A poignant charting of one man’s course through the art world of the 1990s and early 2000s, “Guest of Cindy Sherman” is also a meditation on the relationship its subject and director Paul H-O began with that world’s queen, the artist referred to in the title. The psychic kin of personal documentaries like Ross McElwee’s “Sherman’s March,” “Guest” (co-directed byTom Donahue) begins with a fairly simple premise — the host of cable access show “Gallery Beat” strikes up a bond with the elusive Cindy Sherman and is swallowed by her soignée circle — that splinters off into subsets when the relationship, perhaps compromised by the film itself, begins to break down. Using “Gallery Beat”‘s extensive archives, interviews with a wide range of art scene players and H-O’s indefatigable analytical re-con efforts where his relationship is concerned, the film captures a booming and perhaps decadent period in New York’s art world. While H-O admits that his doc played a part in ending his relationship with Sherman and may have even tainted the relationship that followed (“She wasn’t crazy about my making a film about my ex-girlfriend,” he says), it’s also responsible for one of the most fruitful and edifying collaborations of his life, with Donahue. Within it, ironically, he finally got the chance to explore what it means to be fully himself. I spoke with him recently about breaking up and moving on and whether it was all worth it.

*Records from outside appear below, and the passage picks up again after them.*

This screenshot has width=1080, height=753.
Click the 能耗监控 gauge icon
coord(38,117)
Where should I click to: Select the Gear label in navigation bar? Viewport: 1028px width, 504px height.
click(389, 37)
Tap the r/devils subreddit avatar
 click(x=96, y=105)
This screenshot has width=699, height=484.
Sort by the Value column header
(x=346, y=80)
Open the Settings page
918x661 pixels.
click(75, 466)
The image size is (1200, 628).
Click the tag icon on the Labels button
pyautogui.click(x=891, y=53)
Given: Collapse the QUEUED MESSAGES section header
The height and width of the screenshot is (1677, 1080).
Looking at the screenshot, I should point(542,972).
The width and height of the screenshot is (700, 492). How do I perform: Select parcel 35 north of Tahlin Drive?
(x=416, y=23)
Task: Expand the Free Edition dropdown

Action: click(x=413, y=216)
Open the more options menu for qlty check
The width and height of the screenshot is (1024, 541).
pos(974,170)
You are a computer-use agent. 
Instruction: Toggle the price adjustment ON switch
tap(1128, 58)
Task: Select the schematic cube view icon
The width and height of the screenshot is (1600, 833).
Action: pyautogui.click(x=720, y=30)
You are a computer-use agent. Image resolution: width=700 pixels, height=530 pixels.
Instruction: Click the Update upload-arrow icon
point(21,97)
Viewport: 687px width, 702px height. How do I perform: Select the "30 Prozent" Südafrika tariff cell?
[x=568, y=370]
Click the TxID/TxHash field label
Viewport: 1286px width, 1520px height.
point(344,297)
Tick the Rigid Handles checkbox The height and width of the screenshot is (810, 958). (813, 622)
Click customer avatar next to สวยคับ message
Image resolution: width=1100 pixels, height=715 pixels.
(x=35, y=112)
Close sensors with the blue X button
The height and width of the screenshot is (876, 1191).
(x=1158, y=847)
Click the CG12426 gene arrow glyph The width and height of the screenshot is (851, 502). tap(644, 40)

The theatrical release of the film seems like the end of a pretty long road for you; it’s been a number of years now that you’ve spent essentially pondering the terms of your relationship with Cindy Sherman. Most people want to get as far away from an ex as possible after a break-up — did you have any idea what you were getting into when you started this project?
Oh hell. If I could divine that kind of thing I’d be down in the South Pacific right now, doing my thing.
But was there a point in the process, say, when the relationship started to break down, where you had to either stop or decide to continue on? And were you aware of the risks you were taking by continuing the project? You basically decided to move through your grieving or healing process knowing that you couldn’t really get away from the person you were grieving, that can’t have been an easy decision.
When I take on a project — and this project is of a much larger magnitude than I had previously obligated myself to — it’s like a runaway train. It’s going down a track and it’s very hard to stop, let’s put it that way. Once the production became real, we got investments, we had obligations. We have a lot of people who put their time, brains and effort into this project. When you have a lot of support for what you do, it tends to reinforce what you’re doing. I’m not the kind of person who quits, and I knew I had something that was really good. The project works and it worked through thick and thin, and even though Cindy and I broke up around halfway through the process of making the film, I mean, [ruefully] it gave us an end we never imagined we would have. I laugh about it, because what else could I do — there was misery, of course, as well — but part of me was like, ‘Well, I certainly solved that problem.’ The ending answers a lot of questions about the relationship, even though people always have more questions than we have answers for. I think the best thing for a person to have when a film ends is more question marks, rather than complete closure.
But because you did shoot for so long and over such a tumultuous period, how and when did it become clear to you that the film — and not just the relationship — was over? When did you know to stop shooting?
The break-up gave us the end as a concept, but it’s true, that was not the end of the story. We knew that there was a real end point to the relationship — of course, there was a small part of me that was hoping that, who knows, maybe there’d be a turnaround point at some later time, and she would realize that I was better than the rest of them [chuckles]. But so far, David Byrne is still keeping things alive. Those bitches can get dressed up and go out, [dramatically] I don’t care! I’m moving on, that’s what I’m doing.
I met Tom back in 2003 and I showed him some of the material that I had, around the time that I had my “guest of Cindy Sherman” moment [as H-O discovered was his title on a place setting when he was still seeing her]. Tom and I had a film love at first sight kind of thing. He liked the material that I showed him very much and he didn’t know that much about art, but as a documentary filmmaker, he was adept at researching and becoming an expert on his subject. And I had a whole lot of material on that subject, which was the art world of the 1990s and leading into the 2000s. I have so much trust in Tom’s ability to carve a story out of [everything] I supplied. It’s definitely the closest collaboration that I’ve ever been involved with — we don’t have to talk much anymore about what we want to do. Things are pretty well understood.
You must have had a lot of support to keep you going.
We always knew that we had something that people felt pretty passionately about. [“Harlan County U.S.A.” documentarian] Barbara Kopple encouraged me to do this movie from the time I said, “You know, I’m thinking about doing a movie,” in the elevator — we live in the same building. I did this monologue [about being enveloped in Sherman’s shadow] and she came and she said, “You’ve got to do this movie.” And when someone like Barbara Kopple says that, you do it.